Each line of the records below that holds "computer" should be returned.
Start of Listed records
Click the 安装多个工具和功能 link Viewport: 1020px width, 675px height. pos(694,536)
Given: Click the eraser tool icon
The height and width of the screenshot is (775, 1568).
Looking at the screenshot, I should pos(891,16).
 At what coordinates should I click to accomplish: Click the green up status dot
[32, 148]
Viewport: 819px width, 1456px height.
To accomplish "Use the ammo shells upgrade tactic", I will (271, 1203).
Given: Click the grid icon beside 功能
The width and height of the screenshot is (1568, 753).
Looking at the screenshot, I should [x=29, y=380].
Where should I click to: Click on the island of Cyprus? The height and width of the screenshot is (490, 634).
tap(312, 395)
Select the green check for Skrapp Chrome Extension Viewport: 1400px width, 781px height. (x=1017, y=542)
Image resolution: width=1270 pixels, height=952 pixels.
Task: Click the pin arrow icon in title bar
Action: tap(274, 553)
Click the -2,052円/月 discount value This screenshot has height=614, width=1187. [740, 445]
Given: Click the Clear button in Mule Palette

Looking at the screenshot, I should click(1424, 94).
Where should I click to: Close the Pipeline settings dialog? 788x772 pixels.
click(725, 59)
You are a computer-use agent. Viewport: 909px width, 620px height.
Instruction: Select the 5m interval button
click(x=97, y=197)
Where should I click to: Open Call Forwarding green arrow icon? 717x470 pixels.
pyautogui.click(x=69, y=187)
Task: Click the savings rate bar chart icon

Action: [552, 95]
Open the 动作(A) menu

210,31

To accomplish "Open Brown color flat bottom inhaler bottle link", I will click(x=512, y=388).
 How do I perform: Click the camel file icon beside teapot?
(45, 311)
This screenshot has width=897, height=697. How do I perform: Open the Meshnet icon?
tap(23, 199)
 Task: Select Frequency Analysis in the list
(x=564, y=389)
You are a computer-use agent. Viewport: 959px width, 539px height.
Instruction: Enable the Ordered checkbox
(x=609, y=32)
End of Listed records
Solution for this exercise:
You are a computer-use agent. Viewport: 909px width, 620px height.
You are a computer-use agent. Viewport: 959px width, 539px height.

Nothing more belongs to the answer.